Au milieu des moniteurs, écrans et bips sonores, il m'éclate de rire à la figure. La voix rauque de Rachid B. signale son arrivée - je ne comprends pas tout ce qu'il dit, mais il est question de barrière." P 132« Oh pardonnez-moi, je me présente, je suis le général... oh ! Mon nom actuel importe peu, vous connaissez le vrai, j'imagine - que vous souhaitiez rencontrer. L'un des responsables de la sécurité de notre chère république algérienne démocratique et populaire. Je suis un frère de cet Hocine que je fus le premier, encore gamin, à dire traître à sa patrie : c'était très excessif mais nécessaire à la Révolution, j'en avais conscience. Et donc de cette grande dame qu'était la mère de Jean mon neveu ; même si elle avait choisi d'épouser un sous-officier français, un de ces soldats qui nous combattirent de toutes les manières possibles, même à coups de napalm, nous les soldats de la Libération, de la Liberté et de la Démocratie : avec majuscules, j'y tiens. Il le fit avec courage, souvent ; sans pitié, toujours.

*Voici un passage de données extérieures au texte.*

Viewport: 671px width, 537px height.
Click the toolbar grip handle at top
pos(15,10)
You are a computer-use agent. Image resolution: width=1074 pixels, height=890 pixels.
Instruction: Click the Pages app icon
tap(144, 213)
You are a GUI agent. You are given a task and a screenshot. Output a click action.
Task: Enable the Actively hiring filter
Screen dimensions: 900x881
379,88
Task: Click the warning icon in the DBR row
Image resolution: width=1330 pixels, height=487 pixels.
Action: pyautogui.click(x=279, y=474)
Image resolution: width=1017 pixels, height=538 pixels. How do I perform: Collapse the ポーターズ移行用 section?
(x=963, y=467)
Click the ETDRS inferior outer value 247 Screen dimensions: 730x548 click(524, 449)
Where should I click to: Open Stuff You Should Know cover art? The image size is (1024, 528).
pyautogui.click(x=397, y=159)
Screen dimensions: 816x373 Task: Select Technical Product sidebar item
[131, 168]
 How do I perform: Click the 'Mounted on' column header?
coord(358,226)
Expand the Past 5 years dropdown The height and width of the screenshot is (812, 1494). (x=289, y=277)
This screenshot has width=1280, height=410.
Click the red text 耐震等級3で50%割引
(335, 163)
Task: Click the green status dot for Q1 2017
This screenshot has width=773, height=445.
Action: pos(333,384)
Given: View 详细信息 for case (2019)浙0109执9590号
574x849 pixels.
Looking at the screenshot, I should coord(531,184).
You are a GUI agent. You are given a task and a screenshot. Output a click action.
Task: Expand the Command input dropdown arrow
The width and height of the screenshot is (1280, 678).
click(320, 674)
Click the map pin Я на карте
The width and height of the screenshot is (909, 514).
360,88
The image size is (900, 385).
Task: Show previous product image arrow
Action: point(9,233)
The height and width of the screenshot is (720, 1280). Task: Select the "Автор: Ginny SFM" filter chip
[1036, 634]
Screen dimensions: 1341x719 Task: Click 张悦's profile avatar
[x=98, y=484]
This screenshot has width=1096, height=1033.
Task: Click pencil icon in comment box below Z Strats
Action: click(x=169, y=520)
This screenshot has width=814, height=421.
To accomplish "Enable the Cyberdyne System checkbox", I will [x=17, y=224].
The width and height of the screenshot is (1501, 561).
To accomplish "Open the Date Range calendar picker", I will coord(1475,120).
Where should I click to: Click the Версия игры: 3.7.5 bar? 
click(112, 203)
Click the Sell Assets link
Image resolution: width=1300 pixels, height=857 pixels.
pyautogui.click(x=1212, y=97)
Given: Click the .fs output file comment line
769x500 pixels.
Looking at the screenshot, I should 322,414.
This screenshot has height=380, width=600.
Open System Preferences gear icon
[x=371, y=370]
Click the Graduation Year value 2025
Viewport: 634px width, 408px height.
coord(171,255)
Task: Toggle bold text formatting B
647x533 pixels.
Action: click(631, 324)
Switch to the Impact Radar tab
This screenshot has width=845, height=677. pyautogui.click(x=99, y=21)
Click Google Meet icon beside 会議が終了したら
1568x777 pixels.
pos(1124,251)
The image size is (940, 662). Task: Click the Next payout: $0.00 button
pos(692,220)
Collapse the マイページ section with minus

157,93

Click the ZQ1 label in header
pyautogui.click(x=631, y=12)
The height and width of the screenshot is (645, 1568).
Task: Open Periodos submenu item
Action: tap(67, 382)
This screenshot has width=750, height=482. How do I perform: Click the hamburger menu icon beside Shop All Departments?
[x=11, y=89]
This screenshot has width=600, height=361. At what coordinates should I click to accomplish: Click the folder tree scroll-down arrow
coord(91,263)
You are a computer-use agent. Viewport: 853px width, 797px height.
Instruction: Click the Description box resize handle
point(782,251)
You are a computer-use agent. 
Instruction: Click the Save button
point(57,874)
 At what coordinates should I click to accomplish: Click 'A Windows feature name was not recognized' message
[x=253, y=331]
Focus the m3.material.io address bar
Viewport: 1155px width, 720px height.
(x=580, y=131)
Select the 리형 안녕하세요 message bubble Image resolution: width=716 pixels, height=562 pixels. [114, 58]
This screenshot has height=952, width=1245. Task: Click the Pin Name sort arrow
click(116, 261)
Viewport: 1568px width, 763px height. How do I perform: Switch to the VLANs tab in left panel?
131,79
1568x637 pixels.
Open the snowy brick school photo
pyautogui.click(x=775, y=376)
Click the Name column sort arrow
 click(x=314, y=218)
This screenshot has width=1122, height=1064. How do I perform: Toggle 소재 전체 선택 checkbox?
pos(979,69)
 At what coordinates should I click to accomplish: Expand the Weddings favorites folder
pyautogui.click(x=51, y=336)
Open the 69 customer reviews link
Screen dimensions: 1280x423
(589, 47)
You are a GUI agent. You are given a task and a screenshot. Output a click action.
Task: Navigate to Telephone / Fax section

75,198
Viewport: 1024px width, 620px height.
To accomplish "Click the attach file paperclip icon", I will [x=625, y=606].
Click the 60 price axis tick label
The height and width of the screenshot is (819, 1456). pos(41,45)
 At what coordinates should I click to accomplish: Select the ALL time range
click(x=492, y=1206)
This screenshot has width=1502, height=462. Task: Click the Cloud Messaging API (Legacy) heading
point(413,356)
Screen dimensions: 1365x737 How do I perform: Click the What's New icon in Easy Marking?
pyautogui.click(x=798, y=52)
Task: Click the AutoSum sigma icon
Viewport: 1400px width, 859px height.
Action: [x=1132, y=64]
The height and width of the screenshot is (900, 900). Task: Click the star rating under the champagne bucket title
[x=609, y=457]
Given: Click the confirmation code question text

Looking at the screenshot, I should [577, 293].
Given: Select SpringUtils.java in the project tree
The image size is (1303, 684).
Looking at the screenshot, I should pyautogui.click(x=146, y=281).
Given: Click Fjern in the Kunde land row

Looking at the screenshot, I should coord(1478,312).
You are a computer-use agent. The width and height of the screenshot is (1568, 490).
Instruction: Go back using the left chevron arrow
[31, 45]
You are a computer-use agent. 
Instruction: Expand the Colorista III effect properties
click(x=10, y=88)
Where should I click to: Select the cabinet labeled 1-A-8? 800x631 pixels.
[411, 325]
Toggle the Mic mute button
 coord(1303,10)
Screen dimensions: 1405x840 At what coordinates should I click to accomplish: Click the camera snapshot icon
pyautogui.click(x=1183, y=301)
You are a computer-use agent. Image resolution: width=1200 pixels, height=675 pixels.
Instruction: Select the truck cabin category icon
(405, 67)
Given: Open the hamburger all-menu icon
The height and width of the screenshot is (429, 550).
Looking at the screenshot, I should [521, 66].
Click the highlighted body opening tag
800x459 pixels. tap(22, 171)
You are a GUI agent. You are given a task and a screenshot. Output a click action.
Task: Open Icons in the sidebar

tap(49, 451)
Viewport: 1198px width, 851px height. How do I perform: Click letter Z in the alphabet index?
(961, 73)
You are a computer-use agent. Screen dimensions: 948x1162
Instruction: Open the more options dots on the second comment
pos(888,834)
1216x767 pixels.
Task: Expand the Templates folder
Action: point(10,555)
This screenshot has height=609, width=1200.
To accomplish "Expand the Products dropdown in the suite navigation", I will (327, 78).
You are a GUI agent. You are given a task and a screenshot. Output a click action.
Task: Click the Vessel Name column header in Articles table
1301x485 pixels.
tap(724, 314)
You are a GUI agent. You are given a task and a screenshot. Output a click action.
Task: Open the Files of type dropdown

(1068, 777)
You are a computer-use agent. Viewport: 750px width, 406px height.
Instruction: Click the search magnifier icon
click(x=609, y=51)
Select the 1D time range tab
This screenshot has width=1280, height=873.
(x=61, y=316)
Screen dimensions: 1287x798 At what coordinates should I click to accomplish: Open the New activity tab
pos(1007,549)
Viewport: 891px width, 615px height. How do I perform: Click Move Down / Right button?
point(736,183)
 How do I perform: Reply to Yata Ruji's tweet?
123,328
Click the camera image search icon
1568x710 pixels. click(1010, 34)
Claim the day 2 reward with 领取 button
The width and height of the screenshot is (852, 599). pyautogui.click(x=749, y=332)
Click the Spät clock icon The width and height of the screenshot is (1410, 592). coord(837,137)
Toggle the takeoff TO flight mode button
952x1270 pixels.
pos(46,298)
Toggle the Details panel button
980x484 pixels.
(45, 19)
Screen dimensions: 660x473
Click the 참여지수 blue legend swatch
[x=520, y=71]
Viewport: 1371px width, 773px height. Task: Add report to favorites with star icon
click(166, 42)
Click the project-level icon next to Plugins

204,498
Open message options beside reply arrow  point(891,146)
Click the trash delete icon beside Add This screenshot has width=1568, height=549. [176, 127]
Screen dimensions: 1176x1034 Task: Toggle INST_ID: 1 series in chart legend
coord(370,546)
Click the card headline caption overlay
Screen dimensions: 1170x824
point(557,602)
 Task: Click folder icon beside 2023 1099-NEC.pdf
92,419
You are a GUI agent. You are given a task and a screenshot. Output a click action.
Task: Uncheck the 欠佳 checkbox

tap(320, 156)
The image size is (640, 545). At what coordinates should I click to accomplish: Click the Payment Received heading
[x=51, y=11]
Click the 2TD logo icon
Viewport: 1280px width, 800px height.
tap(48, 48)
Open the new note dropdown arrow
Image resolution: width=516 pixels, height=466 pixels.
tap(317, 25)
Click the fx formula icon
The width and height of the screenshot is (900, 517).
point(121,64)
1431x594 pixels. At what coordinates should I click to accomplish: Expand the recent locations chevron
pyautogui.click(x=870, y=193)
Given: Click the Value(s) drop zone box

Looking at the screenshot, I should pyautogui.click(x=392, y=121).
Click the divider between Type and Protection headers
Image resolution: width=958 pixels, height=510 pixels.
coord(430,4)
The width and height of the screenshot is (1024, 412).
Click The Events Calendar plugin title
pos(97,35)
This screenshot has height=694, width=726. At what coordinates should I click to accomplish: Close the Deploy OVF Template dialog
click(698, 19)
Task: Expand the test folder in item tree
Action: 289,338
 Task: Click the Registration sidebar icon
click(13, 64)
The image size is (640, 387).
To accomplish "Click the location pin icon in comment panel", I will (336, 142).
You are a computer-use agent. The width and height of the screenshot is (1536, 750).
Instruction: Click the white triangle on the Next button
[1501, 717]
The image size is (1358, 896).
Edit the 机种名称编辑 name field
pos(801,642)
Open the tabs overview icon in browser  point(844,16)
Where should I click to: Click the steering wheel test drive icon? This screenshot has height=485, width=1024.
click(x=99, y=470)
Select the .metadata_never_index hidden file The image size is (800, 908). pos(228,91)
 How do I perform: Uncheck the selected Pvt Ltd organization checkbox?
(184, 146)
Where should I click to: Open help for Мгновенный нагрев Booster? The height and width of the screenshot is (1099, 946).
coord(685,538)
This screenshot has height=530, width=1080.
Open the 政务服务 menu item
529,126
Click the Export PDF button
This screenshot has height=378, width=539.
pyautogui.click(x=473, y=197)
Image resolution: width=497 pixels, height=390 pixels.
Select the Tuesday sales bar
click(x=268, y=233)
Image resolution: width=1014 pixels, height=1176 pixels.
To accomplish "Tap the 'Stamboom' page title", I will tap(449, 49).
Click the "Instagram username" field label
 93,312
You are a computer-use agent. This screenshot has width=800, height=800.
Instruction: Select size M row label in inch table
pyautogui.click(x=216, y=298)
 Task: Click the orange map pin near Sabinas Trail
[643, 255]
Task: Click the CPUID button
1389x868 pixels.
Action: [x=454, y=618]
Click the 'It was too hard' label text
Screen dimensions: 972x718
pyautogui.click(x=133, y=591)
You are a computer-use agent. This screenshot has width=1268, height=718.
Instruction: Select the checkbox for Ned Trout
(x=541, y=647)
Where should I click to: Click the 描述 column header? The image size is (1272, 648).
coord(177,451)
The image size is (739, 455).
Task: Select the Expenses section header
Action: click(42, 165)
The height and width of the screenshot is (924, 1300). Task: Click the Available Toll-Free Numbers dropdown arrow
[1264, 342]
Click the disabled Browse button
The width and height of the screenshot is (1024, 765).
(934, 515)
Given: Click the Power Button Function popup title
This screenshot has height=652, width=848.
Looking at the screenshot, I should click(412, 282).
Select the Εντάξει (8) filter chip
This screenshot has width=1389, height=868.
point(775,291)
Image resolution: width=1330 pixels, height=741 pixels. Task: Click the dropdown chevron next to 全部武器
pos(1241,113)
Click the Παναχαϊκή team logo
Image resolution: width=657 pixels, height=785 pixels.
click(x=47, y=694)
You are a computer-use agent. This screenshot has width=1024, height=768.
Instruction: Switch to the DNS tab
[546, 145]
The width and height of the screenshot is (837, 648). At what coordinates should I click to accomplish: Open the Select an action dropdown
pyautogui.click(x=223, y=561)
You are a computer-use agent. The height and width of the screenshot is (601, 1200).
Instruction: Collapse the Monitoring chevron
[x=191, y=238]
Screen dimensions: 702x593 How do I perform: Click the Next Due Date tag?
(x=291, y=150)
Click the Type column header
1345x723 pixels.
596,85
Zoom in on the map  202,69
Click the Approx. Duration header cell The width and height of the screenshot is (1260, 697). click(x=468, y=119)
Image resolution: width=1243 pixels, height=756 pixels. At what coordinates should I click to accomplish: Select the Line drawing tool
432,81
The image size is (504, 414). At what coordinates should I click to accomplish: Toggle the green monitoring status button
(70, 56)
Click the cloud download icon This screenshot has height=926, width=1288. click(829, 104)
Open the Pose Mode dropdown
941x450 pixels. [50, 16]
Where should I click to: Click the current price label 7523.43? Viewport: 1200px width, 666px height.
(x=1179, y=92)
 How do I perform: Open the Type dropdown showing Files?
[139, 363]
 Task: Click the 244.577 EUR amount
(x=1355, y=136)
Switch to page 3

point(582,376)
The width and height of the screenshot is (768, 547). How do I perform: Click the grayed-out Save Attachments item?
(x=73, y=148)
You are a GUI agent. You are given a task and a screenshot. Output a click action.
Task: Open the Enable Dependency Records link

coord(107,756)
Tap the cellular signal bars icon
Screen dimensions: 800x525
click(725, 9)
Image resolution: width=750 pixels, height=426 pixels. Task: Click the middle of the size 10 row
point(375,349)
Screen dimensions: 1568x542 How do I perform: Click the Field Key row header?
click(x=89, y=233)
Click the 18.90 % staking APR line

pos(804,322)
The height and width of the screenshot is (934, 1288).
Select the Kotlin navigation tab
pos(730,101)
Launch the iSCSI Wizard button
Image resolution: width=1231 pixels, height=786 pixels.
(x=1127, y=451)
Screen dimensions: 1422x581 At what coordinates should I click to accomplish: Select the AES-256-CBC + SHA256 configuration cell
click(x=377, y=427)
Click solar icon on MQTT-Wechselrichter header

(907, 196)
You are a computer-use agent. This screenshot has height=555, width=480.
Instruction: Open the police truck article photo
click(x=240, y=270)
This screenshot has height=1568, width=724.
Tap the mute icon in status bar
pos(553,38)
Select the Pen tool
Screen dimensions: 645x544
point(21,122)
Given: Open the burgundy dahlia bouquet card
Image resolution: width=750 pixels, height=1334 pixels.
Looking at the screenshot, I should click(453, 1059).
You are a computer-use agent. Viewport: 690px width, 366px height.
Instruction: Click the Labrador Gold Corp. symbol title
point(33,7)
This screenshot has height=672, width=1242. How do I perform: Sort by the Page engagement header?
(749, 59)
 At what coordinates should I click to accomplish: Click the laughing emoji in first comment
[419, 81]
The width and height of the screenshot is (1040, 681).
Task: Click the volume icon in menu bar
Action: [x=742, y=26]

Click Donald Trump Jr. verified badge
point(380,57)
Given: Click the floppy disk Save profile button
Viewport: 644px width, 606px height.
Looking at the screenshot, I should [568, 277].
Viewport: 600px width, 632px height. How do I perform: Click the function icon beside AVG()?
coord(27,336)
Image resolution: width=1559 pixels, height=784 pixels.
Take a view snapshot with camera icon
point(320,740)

« J'ai cru comprendre que mon neveu - dont vous fûtes très proche, n'est-ce pas? - et avec qui vous travaillez puisqu'il est devenu en quelque sorte votre chef de tribu, ne sait rien de votre visite. Comme moi j'ignore tout de votre intention et de vos mobiles les plus secrets. Au fond je m'en moque. Il n'a pas su que vous avez emprunté frauduleusement le passe-général de votre établissement pour pénétrer dans son bureau et y subtiliser des documents personnels, ce fameux cahier qu'il tient à l'abri des regards, pour le diffuser ensuite dans le plus grand anonymat…" P 174
L'auteur
Médecin militaire et "officier Général", François Eulry a dirigé l’hôpital d’instruction des armées du Val-de-Grâce à Paris. Il y a longtemps été titulaire d'une chaire d'enseignement. Il a pris sa retraite après d'importantes fonctions d'État major. Il est l'auteur de La Messe Allemande son premier roman publié en 2021 et de Mort de peu, une série de nouvelles publiées fin 2022.